Ceux qui financent, qui « sponsorisent », qui protègent, qui donnent les moyens de travailler à une belle cause, ont un pouvoir. Et la grande tentation, c'est donc de respecter les règles imposées par ceux qui ont ce pouvoir, pour que cette belle cause continue de profiter de leur appui, c'est de ne pas les contrarier ni les déranger. Même sans profit personnel, sauf quelques honneurs peut-être. Tout le monde n'est pas l'Abbé Pierre, qui engueulait le plus ceux qui lui donnaient les plus gros chèques !

    Cette tentation-là, je crois qu'elle a habité Jésus de Nazareth, de sa sortie de l'anonymat jusqu'à sa mort. Elle est résumée dans les récits de tentation que les évangiles placent au désert, au début de sa mission : « Si tu reconnais mon autorité, si tu acceptes mes règles, si tu acceptes les règles de ce monde, si tu te coules dans le moule, alors tu pourras faire tout le bien que tu veux : nourrir les foules en transformant les pierres en pains, guérir tous les souffrants, subjuguer tout le monde par des prodiges... le monde sera à toi », dit en quelque sorte le Tentateur.
Ce tentateur, je crois que Jésus l'a rencontré en face de lui dans les foules malheureuses avides de miracles et de revanches, dans sa popularité, dans ses disciples qui se portaient candidats à de bonnes places, et quand s'approchait l'heure des grands affrontements et de la souffrance, que nous rappelons au cours de la « semaine sainte ».

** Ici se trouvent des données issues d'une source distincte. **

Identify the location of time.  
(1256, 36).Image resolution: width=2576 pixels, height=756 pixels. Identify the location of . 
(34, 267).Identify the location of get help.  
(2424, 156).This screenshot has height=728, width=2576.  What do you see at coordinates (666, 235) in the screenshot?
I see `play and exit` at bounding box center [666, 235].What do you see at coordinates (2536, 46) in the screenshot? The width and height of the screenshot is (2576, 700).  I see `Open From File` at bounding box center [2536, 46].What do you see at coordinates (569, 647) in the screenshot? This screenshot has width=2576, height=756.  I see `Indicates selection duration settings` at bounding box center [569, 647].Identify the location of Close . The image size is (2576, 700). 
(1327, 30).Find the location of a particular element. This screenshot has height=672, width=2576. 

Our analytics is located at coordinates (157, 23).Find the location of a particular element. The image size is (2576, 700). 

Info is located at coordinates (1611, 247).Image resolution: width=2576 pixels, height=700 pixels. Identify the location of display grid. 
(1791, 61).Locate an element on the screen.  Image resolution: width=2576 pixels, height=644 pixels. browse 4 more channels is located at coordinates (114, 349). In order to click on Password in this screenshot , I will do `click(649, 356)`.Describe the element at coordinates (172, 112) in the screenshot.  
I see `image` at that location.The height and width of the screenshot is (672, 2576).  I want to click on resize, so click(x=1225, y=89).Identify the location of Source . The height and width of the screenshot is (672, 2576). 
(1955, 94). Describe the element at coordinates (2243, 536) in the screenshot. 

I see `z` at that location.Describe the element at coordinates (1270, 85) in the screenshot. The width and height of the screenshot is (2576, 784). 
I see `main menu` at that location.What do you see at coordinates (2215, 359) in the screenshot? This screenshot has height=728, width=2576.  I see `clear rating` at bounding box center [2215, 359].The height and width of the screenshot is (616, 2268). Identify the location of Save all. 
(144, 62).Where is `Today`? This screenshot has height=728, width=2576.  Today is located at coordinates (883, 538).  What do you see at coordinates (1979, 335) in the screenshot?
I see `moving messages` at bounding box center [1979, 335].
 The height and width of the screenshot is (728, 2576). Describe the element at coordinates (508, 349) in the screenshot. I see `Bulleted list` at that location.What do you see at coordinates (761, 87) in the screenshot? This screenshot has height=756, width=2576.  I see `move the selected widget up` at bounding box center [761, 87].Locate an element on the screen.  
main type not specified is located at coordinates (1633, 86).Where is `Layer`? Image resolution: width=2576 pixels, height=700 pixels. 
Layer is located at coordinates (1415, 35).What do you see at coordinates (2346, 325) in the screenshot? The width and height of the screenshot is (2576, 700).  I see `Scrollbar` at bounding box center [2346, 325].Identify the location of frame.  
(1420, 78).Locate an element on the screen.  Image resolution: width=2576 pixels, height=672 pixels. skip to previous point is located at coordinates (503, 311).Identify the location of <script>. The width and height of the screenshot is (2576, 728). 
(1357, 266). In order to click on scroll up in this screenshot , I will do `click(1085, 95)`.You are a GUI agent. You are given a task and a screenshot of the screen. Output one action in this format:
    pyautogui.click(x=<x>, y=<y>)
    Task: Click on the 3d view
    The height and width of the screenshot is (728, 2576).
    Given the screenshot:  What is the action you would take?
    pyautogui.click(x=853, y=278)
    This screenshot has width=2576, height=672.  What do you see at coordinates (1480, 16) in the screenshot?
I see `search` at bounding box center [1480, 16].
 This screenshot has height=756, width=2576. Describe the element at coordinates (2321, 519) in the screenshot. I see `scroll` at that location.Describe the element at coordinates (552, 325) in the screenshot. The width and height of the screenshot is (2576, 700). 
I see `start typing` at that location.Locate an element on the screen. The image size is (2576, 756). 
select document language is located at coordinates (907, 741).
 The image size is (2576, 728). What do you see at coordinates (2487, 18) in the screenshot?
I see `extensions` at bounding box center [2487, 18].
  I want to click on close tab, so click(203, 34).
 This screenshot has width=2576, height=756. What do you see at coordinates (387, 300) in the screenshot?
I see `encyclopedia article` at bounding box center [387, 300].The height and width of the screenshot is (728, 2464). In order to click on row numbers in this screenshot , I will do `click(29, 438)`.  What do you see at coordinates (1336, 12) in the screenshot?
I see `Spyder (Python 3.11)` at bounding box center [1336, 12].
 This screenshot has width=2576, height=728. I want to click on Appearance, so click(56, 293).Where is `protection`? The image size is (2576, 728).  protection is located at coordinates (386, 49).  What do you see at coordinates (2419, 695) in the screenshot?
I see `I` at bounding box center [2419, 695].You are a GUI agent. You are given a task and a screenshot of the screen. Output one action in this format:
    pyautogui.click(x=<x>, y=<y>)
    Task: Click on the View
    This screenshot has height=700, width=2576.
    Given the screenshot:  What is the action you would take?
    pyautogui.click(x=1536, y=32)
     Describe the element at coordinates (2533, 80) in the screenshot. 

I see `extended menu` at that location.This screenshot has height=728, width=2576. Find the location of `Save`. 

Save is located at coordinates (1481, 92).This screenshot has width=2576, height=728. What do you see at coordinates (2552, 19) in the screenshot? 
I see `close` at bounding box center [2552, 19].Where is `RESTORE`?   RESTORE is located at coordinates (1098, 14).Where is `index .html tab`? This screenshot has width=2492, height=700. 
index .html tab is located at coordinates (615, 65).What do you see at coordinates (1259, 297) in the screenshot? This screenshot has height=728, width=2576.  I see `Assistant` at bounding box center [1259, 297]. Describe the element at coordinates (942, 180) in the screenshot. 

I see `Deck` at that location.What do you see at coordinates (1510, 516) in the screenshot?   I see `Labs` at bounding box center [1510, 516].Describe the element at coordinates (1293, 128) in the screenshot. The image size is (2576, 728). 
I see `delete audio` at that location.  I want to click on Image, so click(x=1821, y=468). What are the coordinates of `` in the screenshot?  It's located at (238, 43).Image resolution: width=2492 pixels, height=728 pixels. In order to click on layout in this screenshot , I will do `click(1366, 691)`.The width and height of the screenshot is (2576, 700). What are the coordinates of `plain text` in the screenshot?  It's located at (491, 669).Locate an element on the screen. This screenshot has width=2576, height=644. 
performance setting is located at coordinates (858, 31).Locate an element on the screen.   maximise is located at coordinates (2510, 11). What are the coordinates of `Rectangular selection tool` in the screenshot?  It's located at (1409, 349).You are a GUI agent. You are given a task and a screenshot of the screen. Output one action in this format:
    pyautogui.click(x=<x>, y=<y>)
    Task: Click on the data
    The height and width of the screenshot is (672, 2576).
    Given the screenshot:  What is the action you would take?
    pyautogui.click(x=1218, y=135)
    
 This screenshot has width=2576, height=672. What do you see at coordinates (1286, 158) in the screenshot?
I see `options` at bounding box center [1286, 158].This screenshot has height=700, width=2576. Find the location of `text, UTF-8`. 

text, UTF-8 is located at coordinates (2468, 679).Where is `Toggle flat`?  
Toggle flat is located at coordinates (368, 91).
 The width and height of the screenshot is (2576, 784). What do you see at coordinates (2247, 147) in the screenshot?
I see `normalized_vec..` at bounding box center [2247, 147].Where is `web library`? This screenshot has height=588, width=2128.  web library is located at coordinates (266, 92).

La tentation de faire triompher son message et d'appliquer son programme à la manière de ce monde, par une révolution qui remplace les autorités en place. Certes on aurait vaincu des pouvoirs civils et religieux oppresseurs, et on les aurait remplacés par des hommes neufs (les disciples). On les aurait remplacés, justement ! C'est-à-dire qu'on aurait vite employé les mêmes moyens qu'eux : la violence morale, matérielle et physique, le spectacle, la soumission... C'est comme cela que tous les révolutionnaires de ce monde ont fini. Tous. Parce que, même pour de justes et nobles causes (quand elles l'étaient), même pour tout changer, ils se sont soumis à ce qui ne change pas, à ce qui est tapi au fond de la nature humaine, et ils l'ont utilisé : la soif de pouvoir et la violence des frustrations refoulées.

    Pas Jésus. Il n'a pas vendu son âme, il n'a pas vendu son être, il n'a pas perdu sa vraie raison d'être. Il était « irrécupérable » et c'est pourquoi il a été éliminé. C'est pourquoi aussi, par souci d'efficacité, il arrive que les chrétiens et les Églises l'écartent doucement, avec beaucoup de piété (sincère !).
La croix n'est pas un appel à renoncer aux belles causes. Elle est un appel à croire que les belles causes peuvent être servies et même réussir par d'autres moyens que ceux qui semblent les plus évidents, les plus efficaces, les plus rapides, les plus faciles, les plus spectaculaires, les plus attirants, les plus admis selon les règles de ce monde, et donc à « crucifier » ces derniers.
Et quand nous prions pour les gens qui ont dans ce monde une autorité morale, intellectuelle, politique, spirituelle, voire financière, le plus nécessaire n'est peut-être pas de prier pour ceux qui ont choisi la grosse crapulerie ou l'ignominie, mais pour ceux qui sont tentés de faire le bien en fermant les yeux et la bouche sur la crapulerie et l'ignominie, sous prétexte que la fin justifie les moyens.